Your assignment
If a line includes "computer", copy it out of the entries.

Provided entries START

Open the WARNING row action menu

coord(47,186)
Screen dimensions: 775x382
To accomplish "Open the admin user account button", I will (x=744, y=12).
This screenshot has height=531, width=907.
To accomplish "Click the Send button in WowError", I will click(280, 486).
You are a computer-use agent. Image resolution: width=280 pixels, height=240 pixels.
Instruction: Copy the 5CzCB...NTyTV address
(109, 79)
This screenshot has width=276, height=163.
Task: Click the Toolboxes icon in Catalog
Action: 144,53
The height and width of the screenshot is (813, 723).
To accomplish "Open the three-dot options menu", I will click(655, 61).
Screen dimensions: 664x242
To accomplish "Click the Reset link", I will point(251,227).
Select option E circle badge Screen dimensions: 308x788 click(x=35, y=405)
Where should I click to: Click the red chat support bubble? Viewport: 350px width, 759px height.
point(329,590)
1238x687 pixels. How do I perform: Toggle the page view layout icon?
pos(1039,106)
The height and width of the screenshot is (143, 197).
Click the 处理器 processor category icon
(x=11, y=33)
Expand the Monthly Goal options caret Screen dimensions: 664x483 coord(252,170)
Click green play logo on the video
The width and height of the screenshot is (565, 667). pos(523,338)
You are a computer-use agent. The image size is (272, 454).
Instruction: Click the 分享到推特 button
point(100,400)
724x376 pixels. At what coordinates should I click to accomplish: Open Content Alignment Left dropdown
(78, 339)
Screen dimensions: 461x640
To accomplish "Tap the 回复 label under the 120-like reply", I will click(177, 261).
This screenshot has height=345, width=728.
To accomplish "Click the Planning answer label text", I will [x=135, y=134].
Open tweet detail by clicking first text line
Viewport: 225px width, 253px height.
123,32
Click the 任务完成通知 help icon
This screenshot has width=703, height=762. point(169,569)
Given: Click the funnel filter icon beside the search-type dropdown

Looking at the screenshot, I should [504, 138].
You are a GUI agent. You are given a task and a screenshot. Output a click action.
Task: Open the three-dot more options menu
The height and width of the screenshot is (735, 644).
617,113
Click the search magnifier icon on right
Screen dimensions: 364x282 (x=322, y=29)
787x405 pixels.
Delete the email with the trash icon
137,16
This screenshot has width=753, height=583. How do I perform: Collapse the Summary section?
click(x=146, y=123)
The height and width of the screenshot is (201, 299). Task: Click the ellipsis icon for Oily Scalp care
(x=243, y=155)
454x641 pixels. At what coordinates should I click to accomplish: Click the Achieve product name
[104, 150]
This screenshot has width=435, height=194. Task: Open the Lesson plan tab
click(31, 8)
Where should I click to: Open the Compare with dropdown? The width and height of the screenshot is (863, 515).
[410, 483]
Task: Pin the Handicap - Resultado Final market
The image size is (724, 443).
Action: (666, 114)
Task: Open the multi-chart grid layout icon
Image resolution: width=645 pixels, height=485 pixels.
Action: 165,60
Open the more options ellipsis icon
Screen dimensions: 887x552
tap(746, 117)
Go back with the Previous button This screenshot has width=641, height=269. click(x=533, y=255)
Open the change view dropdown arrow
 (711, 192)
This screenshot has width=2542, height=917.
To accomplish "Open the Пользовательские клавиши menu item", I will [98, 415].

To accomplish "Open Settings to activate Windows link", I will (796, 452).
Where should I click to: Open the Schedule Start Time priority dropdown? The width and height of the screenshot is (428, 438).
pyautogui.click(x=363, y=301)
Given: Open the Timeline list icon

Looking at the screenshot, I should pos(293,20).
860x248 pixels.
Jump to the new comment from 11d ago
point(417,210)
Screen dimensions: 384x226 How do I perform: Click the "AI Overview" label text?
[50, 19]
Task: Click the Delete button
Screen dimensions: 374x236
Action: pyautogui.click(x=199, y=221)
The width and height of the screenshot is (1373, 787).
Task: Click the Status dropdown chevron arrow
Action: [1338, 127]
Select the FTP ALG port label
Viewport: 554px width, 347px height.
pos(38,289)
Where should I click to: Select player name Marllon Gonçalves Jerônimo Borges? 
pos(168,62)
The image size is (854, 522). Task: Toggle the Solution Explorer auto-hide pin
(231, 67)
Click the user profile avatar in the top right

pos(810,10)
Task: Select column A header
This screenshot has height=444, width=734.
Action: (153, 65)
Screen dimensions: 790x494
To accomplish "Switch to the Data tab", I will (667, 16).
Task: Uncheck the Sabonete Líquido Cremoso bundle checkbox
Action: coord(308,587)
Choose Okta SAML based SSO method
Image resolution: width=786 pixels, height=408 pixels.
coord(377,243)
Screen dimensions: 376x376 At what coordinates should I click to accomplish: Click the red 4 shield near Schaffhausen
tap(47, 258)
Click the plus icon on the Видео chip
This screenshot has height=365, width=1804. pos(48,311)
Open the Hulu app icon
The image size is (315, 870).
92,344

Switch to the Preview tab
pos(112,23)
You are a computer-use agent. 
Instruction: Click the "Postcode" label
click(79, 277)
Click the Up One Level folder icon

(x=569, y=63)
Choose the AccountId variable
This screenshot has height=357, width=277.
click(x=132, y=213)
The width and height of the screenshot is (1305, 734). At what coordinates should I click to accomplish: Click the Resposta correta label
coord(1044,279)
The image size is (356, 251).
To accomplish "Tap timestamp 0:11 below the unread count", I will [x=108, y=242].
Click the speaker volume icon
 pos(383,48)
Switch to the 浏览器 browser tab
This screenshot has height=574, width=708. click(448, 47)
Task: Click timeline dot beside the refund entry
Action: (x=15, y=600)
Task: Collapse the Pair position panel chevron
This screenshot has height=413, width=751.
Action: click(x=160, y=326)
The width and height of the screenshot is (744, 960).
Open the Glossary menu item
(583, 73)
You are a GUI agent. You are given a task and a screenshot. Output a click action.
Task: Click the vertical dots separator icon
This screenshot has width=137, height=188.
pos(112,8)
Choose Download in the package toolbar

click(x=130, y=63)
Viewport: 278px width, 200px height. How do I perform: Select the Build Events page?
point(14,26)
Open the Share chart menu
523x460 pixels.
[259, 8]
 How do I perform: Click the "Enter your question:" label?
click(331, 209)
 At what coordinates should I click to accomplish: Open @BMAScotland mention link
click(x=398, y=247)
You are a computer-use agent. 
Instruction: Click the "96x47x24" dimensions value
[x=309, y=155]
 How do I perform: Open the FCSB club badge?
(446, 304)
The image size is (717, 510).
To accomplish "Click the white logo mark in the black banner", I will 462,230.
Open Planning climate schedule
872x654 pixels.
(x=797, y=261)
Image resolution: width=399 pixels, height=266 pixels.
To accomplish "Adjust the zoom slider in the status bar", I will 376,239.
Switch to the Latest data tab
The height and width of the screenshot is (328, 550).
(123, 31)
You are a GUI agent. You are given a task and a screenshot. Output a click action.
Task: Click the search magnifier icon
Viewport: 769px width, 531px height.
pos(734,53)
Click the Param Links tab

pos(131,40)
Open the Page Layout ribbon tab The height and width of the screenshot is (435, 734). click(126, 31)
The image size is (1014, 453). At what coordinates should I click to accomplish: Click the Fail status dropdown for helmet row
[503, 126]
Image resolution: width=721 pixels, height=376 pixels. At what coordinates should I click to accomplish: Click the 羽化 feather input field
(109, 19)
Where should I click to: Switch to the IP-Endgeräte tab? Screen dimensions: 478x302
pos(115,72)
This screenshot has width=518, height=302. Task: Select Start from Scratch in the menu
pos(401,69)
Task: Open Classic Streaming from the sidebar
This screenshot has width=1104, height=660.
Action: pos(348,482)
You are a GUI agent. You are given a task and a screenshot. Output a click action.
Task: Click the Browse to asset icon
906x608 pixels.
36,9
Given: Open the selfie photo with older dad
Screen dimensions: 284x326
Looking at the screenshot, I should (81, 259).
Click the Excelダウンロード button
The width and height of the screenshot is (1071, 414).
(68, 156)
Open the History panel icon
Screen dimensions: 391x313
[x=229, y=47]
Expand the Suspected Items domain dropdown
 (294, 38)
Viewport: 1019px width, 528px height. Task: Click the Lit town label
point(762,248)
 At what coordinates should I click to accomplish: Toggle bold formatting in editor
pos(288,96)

Provided entries END

Response
You are a computer-use agent. Image resolution: width=280 pixels, height=240 pixels.
You are a computer-use agent. The image size is (272, 454).
You are a computer-use agent. 
You are a computer-use agent. 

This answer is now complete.